**EXCERPTED PASSAGE**
Re: [DISCUSS] KIP-326: Schedulable KTable as Graph source

Guozhang Wang Fri, 06 Jul 2018 14:44:42 -0700

That's a lot of email exchanges for me to catch up :)

My original proposed alternative solution is indeed relying on
pre-aggregate before sending to the single-partition topic, so that the
traffic on that single-partition topic would not be huge (I called it
partial-aggregate but the intent was the same).


What I was thinking is that, given such a scenario could be common, if
we've decided to go down this route should we provide a new API that wrap's
John's proposed topology (right now with KIP-328 users still need to
leverage this trick manually):


----------

final KStream<String, String> siteEvents = builder.stream("/site-events");

final KStream<Integer, Integer> keyedByPartition = siteEvents.transform(/*
generate KeyValue(key, 1) for the pre-aggregate*/);

final KTable<Integer, Long> countsByPartition =
keyedByPartition.groupByKey().count();   /* pre-aggregate */

final KGroupedTable<String, Long> singlePartition =
countsByPartition.groupBy((key, value) -> new KeyValue<>("ALL", value));
 /* sent the suppressed pre-aggregate values to the single partition topic
*/

final KTable<String, Long> totalCount = singlePartition.reduce((l, r) -> l +
r, (l, r) -> l - r);   /* read from the single partition topic, do reduce
on the data*/

----------

Note that if we wrap them all into a new operator, users would need to
provide two functions, for the aggregate and for the final "reduce" (in my
previous email I called it merger function, but for the same intent).



Guozhang



On Thu, Jul 5, 2018 at 3:38 PM, John Roesler <j...@confluent.io> wrote:

> Ok, I didn't get quite as far as I hoped, and several things are far from
> ready, but here's what I have so far:
> https://github.com/apache/kafka/pull/5337
>
> The "unit" test works, and is a good example of how you should expect it to
> behave:
> https://github.com/apache/kafka/pull/5337/files#diff-
> 2fdec52b9cc3d0e564f0c12a199bed77
>
> I have one working integration test, but it's slow going getting the timing
> right, so no promises of any kind ;)

Raw material
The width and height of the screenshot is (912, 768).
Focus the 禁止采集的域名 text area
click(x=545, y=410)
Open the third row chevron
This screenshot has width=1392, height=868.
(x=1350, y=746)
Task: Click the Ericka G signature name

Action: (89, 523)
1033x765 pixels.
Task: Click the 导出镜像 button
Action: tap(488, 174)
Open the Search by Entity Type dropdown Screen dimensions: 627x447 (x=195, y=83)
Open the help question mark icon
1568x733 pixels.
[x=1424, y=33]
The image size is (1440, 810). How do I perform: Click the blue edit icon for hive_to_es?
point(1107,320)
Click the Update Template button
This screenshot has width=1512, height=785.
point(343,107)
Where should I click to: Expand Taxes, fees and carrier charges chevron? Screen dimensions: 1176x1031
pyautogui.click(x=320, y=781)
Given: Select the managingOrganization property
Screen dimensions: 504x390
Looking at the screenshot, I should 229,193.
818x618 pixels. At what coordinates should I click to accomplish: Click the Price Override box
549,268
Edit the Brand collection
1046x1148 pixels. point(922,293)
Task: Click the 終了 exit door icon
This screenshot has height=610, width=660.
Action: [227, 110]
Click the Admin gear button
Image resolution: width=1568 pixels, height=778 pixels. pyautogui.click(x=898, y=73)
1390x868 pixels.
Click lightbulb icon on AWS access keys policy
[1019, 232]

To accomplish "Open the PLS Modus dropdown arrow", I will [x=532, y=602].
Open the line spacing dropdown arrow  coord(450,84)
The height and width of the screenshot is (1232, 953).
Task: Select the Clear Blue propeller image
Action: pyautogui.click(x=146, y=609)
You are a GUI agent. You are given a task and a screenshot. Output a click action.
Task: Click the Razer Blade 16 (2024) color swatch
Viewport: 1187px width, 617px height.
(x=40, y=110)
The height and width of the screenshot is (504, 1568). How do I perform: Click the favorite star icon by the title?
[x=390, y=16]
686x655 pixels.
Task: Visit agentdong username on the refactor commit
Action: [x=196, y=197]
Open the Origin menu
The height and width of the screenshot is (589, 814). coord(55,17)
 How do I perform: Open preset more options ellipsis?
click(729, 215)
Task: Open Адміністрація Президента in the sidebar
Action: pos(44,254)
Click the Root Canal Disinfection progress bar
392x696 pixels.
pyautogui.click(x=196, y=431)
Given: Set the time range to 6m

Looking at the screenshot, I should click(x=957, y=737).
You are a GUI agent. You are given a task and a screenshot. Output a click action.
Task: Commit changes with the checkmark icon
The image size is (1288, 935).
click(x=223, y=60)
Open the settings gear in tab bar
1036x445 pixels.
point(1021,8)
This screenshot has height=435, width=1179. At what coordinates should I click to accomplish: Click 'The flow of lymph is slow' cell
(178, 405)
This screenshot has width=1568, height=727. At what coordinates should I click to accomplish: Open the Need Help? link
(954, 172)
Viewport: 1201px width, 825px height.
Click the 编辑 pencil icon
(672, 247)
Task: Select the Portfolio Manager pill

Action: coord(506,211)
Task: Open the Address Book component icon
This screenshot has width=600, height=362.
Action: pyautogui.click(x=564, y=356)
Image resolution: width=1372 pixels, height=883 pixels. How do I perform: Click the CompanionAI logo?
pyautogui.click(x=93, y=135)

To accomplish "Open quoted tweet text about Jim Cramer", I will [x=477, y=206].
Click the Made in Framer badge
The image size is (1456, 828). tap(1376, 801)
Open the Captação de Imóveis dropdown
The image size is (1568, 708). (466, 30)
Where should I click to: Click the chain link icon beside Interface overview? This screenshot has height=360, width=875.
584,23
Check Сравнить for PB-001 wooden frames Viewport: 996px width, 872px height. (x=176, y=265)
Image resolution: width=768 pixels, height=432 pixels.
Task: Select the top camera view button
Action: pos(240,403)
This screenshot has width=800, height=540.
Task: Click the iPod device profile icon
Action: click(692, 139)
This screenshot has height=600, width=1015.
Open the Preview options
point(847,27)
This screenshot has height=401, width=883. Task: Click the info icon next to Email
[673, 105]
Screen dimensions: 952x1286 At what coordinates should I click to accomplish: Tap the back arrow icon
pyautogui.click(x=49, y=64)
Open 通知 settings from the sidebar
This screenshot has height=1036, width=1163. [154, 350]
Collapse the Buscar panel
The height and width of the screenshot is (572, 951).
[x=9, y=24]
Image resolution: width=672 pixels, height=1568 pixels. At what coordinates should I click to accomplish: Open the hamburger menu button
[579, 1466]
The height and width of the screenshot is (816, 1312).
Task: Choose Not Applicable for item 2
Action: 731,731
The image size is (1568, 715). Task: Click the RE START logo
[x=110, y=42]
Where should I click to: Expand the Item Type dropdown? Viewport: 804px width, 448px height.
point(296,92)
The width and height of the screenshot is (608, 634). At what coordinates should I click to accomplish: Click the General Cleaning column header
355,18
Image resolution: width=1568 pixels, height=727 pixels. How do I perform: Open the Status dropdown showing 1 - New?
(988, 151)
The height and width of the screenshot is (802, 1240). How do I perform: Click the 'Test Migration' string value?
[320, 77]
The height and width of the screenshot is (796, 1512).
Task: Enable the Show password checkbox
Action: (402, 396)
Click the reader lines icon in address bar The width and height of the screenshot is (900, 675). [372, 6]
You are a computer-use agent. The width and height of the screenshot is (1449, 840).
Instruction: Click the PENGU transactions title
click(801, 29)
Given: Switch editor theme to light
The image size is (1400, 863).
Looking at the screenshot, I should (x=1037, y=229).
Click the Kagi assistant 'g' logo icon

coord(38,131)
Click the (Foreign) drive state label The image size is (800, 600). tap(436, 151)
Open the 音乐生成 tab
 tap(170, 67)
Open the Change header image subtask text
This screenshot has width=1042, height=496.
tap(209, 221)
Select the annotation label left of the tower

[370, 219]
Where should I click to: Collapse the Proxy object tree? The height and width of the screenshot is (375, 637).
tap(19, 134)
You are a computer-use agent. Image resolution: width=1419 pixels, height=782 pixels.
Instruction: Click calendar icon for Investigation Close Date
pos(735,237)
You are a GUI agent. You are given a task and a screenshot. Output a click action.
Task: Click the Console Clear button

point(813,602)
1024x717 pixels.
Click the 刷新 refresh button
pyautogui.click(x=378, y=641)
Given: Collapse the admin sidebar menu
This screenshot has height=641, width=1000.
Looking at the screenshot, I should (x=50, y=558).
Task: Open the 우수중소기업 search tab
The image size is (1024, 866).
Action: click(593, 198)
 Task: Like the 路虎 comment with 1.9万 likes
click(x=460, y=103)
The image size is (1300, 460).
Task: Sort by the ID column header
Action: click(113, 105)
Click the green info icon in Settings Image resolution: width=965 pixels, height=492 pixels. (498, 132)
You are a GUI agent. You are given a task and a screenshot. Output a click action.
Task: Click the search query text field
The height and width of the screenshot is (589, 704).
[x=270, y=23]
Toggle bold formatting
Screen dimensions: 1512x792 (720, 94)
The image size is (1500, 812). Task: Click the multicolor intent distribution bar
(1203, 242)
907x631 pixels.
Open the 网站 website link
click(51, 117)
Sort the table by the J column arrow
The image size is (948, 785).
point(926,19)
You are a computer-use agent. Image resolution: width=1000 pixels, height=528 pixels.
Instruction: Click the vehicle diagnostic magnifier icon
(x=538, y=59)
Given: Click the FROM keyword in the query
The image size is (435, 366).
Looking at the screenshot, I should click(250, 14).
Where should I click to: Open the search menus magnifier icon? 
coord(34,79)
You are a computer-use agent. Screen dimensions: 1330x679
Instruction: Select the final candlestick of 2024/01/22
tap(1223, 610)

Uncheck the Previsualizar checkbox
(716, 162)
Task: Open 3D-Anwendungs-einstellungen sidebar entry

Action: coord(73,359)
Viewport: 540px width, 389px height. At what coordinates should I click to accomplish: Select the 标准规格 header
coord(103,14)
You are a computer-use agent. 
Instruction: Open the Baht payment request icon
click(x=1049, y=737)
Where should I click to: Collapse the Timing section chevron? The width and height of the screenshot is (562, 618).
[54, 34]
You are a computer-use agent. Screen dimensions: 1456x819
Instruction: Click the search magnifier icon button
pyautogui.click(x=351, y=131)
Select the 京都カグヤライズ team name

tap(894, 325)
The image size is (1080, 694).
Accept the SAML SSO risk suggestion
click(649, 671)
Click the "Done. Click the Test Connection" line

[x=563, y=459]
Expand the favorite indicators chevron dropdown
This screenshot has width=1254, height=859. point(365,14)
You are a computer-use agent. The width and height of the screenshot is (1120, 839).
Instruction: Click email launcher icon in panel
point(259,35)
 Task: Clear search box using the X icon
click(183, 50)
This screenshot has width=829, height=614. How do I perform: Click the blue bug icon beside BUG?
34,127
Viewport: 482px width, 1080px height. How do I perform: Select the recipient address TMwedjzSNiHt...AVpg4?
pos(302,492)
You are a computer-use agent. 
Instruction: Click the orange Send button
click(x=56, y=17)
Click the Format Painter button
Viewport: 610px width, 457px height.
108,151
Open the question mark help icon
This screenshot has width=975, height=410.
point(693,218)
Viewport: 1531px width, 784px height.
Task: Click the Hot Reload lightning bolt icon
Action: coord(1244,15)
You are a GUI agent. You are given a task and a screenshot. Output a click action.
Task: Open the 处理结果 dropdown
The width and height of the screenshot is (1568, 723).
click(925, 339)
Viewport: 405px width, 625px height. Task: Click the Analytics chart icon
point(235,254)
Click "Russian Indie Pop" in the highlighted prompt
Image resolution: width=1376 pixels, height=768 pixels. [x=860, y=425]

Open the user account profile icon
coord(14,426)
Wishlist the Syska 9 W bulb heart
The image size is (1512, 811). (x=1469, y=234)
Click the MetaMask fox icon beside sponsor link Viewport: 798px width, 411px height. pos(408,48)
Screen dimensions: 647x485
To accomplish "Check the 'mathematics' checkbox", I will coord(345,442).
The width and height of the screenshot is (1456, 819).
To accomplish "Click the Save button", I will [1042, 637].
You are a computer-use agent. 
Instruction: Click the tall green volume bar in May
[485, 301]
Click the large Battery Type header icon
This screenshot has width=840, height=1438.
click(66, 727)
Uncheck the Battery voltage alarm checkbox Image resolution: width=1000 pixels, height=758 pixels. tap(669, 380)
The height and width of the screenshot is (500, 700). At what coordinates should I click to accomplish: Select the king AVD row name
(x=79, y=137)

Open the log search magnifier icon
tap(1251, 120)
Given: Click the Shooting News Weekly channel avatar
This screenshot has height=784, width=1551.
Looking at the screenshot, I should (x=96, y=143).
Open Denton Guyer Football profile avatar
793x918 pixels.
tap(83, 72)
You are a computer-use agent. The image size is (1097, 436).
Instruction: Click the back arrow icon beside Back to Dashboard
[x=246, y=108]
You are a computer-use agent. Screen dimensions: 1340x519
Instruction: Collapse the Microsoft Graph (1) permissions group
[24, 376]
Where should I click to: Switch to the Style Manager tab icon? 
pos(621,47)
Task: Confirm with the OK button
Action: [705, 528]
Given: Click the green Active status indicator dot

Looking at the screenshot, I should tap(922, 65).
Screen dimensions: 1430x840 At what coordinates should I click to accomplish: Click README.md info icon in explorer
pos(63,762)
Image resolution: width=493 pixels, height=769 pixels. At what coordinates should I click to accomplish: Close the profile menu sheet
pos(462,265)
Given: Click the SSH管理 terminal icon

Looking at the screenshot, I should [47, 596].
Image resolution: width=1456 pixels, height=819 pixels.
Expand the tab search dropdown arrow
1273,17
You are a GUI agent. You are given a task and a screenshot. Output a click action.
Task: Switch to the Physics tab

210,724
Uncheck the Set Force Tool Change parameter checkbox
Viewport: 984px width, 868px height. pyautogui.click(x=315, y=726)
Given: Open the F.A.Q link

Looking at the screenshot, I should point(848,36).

**PROBLEM**
Reproduce the KIP-326 discussion reply from the start of the page in full, word for word.

**COMPLETE RESPONSE**
Re: [DISCUSS] KIP-326: Schedulable KTable as Graph source

Guozhang Wang Fri, 06 Jul 2018 14:44:42 -0700

That's a lot of email exchanges for me to catch up :)

My original proposed alternative solution is indeed relying on
pre-aggregate before sending to the single-partition topic, so that the
traffic on that single-partition topic would not be huge (I called it
partial-aggregate but the intent was the same).


What I was thinking is that, given such a scenario could be common, if
we've decided to go down this route should we provide a new API that wrap's
John's proposed topology (right now with KIP-328 users still need to
leverage this trick manually):


----------

final KStream<String, String> siteEvents = builder.stream("/site-events");

final KStream<Integer, Integer> keyedByPartition = siteEvents.transform(/*
generate KeyValue(key, 1) for the pre-aggregate*/);

final KTable<Integer, Long> countsByPartition =
keyedByPartition.groupByKey().count();   /* pre-aggregate */

final KGroupedTable<String, Long> singlePartition =
countsByPartition.groupBy((key, value) -> new KeyValue<>("ALL", value));
 /* sent the suppressed pre-aggregate values to the single partition topic
*/

final KTable<String, Long> totalCount = singlePartition.reduce((l, r) -> l +
r, (l, r) -> l - r);   /* read from the single partition topic, do reduce
on the data*/

----------

Note that if we wrap them all into a new operator, users would need to
provide two functions, for the aggregate and for the final "reduce" (in my
previous email I called it merger function, but for the same intent).



Guozhang



On Thu, Jul 5, 2018 at 3:38 PM, John Roesler <j...@confluent.io> wrote:

> Ok, I didn't get quite as far as I hoped, and several things are far from
> ready, but here's what I have so far:
> https://github.com/apache/kafka/pull/5337
>
> The "unit" test works, and is a good example of how you should expect it to
> behave:
> https://github.com/apache/kafka/pull/5337/files#diff-
> 2fdec52b9cc3d0e564f0c12a199bed77
>
> I have one working integration test, but it's slow going getting the timing
> right, so no promises of any kind ;)